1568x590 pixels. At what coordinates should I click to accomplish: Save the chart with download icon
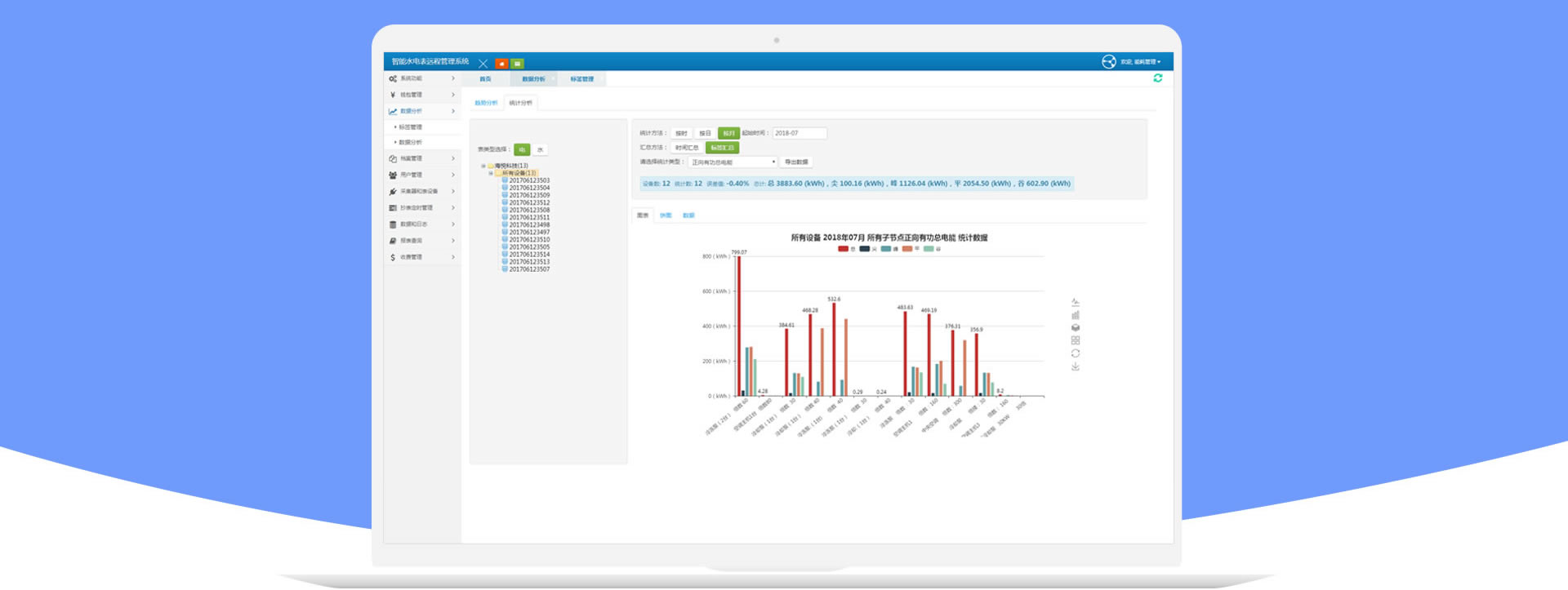pyautogui.click(x=1075, y=366)
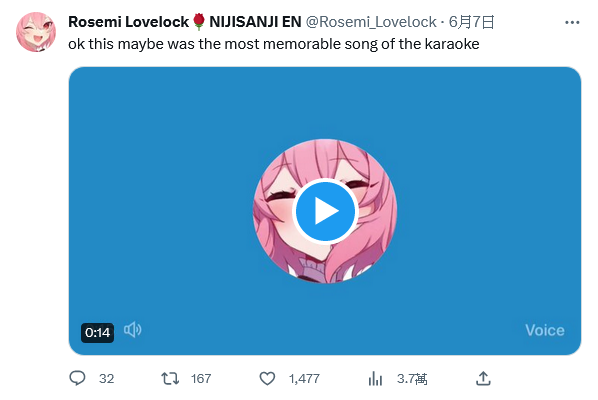Screen dimensions: 598x400
Task: Mute the voice tweet sound
Action: point(132,330)
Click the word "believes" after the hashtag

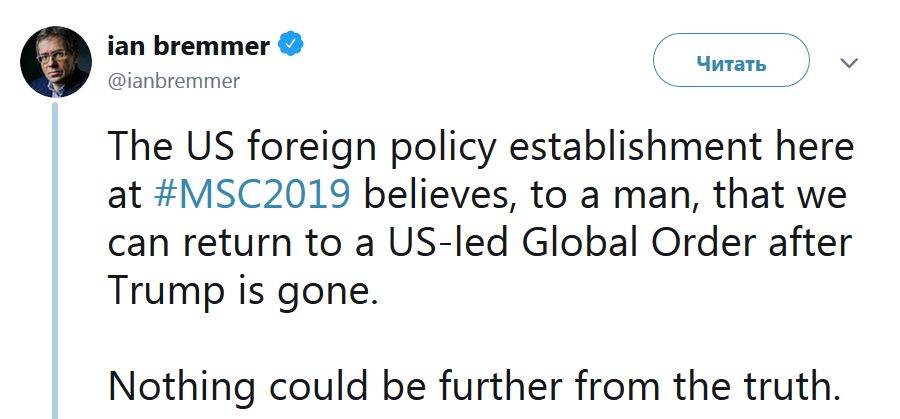pyautogui.click(x=438, y=193)
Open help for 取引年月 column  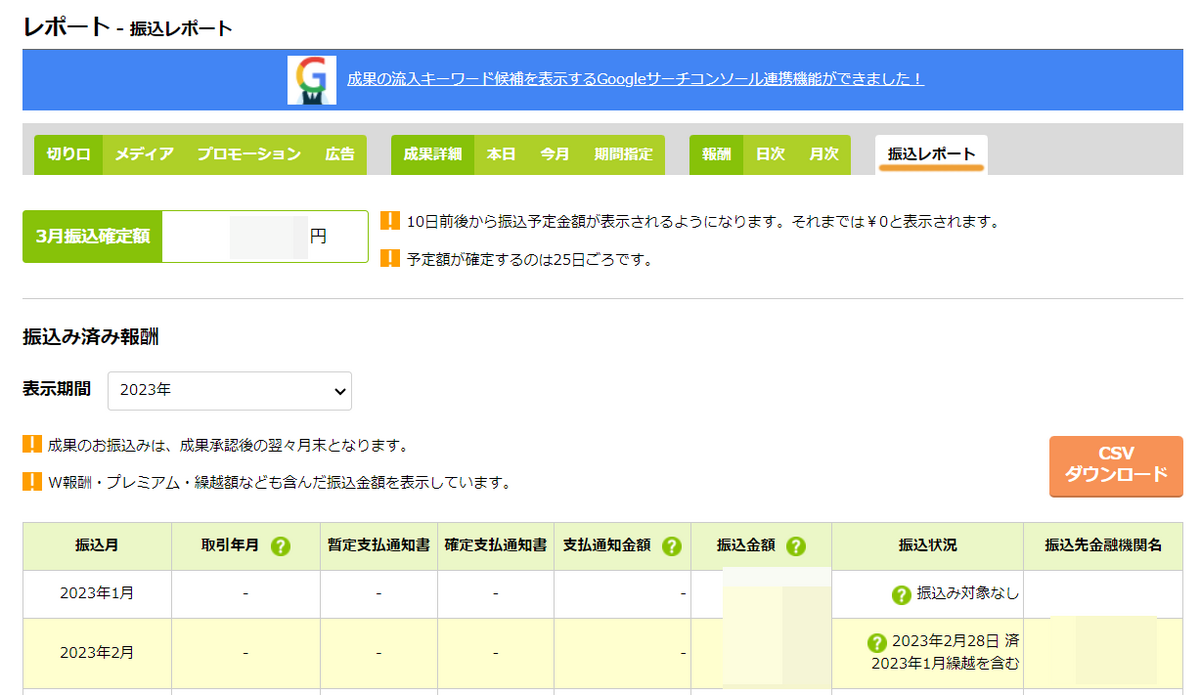click(280, 546)
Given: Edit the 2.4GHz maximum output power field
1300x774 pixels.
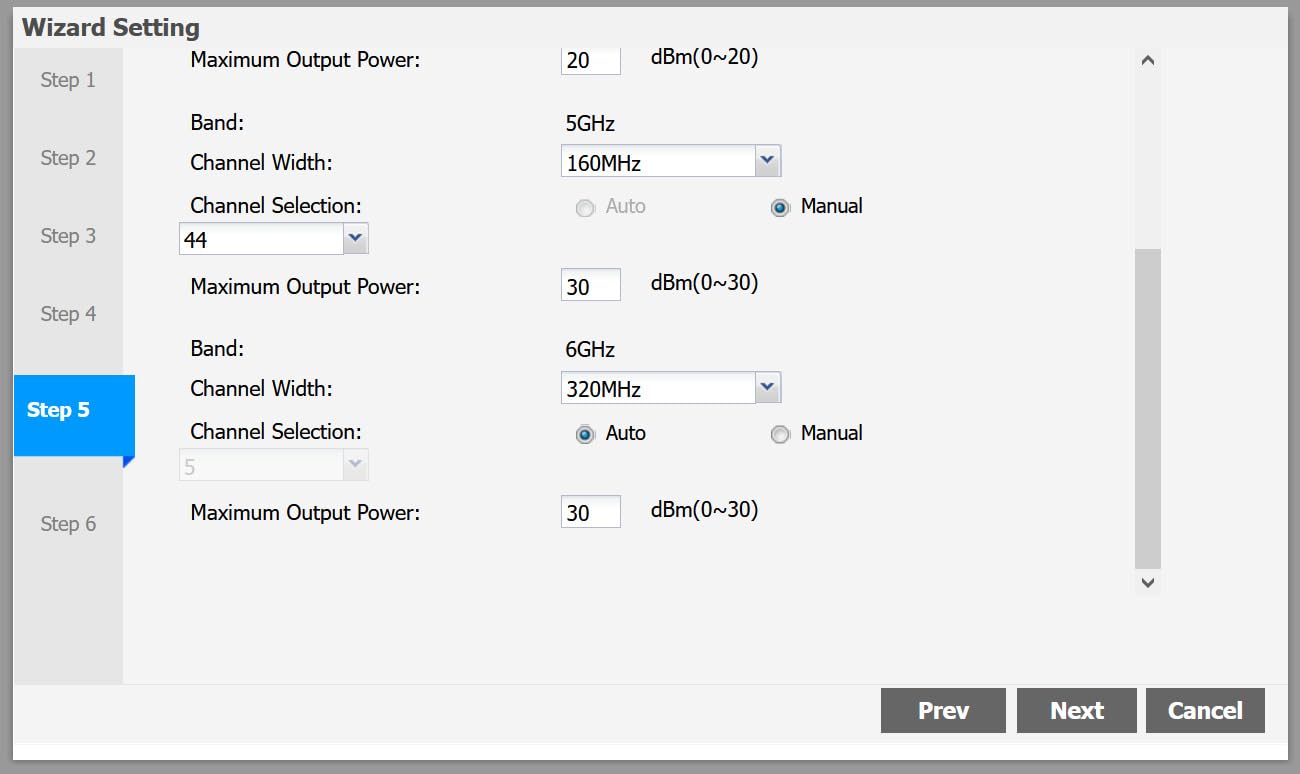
####
## GIVEN PROBLEM
Rewrite the lines starting at the one containing "Given: Edit the" and ending at the last line, swapping "maximum" for "peak" and keeping everything else the same. Leave the pictures out.

## ANSWER FOR THE TASK
Given: Edit the 2.4GHz peak output power field
1300x774 pixels.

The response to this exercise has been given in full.